The data:

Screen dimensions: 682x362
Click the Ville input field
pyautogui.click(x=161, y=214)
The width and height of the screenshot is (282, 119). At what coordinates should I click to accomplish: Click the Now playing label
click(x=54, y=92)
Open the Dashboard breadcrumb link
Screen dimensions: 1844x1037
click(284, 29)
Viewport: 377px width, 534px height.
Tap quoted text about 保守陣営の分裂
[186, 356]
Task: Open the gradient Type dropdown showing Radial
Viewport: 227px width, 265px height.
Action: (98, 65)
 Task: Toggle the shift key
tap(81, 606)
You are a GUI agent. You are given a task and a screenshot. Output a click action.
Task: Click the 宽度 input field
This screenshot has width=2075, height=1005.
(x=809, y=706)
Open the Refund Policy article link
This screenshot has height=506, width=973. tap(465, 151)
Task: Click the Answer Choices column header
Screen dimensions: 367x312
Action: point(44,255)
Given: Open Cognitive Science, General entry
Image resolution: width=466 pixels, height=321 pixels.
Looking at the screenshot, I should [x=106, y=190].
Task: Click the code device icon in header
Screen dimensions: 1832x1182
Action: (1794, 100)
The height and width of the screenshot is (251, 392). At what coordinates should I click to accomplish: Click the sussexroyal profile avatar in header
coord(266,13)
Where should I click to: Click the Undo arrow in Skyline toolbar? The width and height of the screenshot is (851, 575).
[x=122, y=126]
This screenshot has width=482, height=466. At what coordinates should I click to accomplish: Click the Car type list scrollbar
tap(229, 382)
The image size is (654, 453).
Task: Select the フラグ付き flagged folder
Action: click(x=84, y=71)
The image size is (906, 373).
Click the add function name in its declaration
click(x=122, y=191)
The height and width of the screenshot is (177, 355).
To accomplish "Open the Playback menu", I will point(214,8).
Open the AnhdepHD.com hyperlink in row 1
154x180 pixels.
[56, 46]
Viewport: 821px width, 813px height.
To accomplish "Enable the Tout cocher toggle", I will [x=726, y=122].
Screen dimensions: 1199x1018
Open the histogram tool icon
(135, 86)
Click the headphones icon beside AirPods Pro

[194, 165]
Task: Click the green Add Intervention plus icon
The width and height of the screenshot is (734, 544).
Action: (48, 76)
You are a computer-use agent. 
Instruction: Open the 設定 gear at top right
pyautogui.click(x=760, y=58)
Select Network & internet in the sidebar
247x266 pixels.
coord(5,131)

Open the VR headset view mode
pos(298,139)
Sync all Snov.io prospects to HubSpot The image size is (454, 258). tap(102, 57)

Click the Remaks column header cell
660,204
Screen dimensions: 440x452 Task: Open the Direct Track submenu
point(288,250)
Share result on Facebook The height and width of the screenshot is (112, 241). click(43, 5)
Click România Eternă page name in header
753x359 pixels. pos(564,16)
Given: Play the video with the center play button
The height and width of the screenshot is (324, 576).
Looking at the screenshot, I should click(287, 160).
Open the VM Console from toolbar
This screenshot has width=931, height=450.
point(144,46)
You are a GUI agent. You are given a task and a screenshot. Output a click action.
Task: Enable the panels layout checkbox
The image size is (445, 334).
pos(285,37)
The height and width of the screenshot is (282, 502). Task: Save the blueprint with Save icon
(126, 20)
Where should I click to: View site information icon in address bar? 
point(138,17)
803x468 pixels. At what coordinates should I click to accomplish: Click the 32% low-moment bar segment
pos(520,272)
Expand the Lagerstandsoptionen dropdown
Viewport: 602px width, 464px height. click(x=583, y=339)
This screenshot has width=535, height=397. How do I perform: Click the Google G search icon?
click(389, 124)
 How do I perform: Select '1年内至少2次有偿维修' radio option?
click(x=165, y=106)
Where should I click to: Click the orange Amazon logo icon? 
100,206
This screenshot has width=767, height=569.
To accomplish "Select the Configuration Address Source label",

Your instructions: Please change "Refund Policy" to "Return Policy" in the records above, leaving everything else as it is.

Exercise answer:
Screen dimensions: 682x362
Click the Ville input field
pyautogui.click(x=161, y=214)
The width and height of the screenshot is (282, 119). At what coordinates should I click to accomplish: Click the Now playing label
click(x=54, y=92)
Open the Dashboard breadcrumb link
Screen dimensions: 1844x1037
click(284, 29)
Viewport: 377px width, 534px height.
Tap quoted text about 保守陣営の分裂
[186, 356]
Task: Open the gradient Type dropdown showing Radial
Viewport: 227px width, 265px height.
Action: (98, 65)
 Task: Toggle the shift key
tap(81, 606)
You are a GUI agent. You are given a task and a screenshot. Output a click action.
Task: Click the 宽度 input field
This screenshot has width=2075, height=1005.
(x=809, y=706)
Open the Return Policy article link
This screenshot has height=506, width=973. tap(465, 151)
Task: Click the Answer Choices column header
Screen dimensions: 367x312
Action: point(44,255)
Given: Open Cognitive Science, General entry
Image resolution: width=466 pixels, height=321 pixels.
Looking at the screenshot, I should [x=106, y=190].
Task: Click the code device icon in header
Screen dimensions: 1832x1182
Action: (1794, 100)
The height and width of the screenshot is (251, 392). At what coordinates should I click to accomplish: Click the sussexroyal profile avatar in header
coord(266,13)
Where should I click to: Click the Undo arrow in Skyline toolbar? The width and height of the screenshot is (851, 575).
[x=122, y=126]
This screenshot has width=482, height=466. At what coordinates should I click to accomplish: Click the Car type list scrollbar
tap(229, 382)
The image size is (654, 453).
Task: Select the フラグ付き flagged folder
Action: click(x=84, y=71)
The image size is (906, 373).
Click the add function name in its declaration
click(x=122, y=191)
The height and width of the screenshot is (177, 355).
To accomplish "Open the Playback menu", I will point(214,8).
Open the AnhdepHD.com hyperlink in row 1
154x180 pixels.
[56, 46]
Viewport: 821px width, 813px height.
To accomplish "Enable the Tout cocher toggle", I will [x=726, y=122].
Screen dimensions: 1199x1018
Open the histogram tool icon
(135, 86)
Click the headphones icon beside AirPods Pro

[194, 165]
Task: Click the green Add Intervention plus icon
The width and height of the screenshot is (734, 544).
Action: (48, 76)
You are a computer-use agent. 
Instruction: Open the 設定 gear at top right
pyautogui.click(x=760, y=58)
Select Network & internet in the sidebar
247x266 pixels.
coord(5,131)

Open the VR headset view mode
pos(298,139)
Sync all Snov.io prospects to HubSpot The image size is (454, 258). tap(102, 57)

Click the Remaks column header cell
660,204
Screen dimensions: 440x452 Task: Open the Direct Track submenu
point(288,250)
Share result on Facebook The height and width of the screenshot is (112, 241). click(43, 5)
Click România Eternă page name in header
753x359 pixels. pos(564,16)
Given: Play the video with the center play button
The height and width of the screenshot is (324, 576).
Looking at the screenshot, I should click(287, 160).
Open the VM Console from toolbar
This screenshot has width=931, height=450.
point(144,46)
You are a GUI agent. You are given a task and a screenshot. Output a click action.
Task: Enable the panels layout checkbox
The image size is (445, 334).
pos(285,37)
The height and width of the screenshot is (282, 502). Task: Save the blueprint with Save icon
(126, 20)
Where should I click to: View site information icon in address bar? 
point(138,17)
803x468 pixels. At what coordinates should I click to accomplish: Click the 32% low-moment bar segment
pos(520,272)
Expand the Lagerstandsoptionen dropdown
Viewport: 602px width, 464px height. click(x=583, y=339)
This screenshot has width=535, height=397. How do I perform: Click the Google G search icon?
click(389, 124)
 How do I perform: Select '1年内至少2次有偿维修' radio option?
click(x=165, y=106)
Where should I click to: Click the orange Amazon logo icon? 
100,206
This screenshot has width=767, height=569.
To accomplish "Select the Configuration Address Source label",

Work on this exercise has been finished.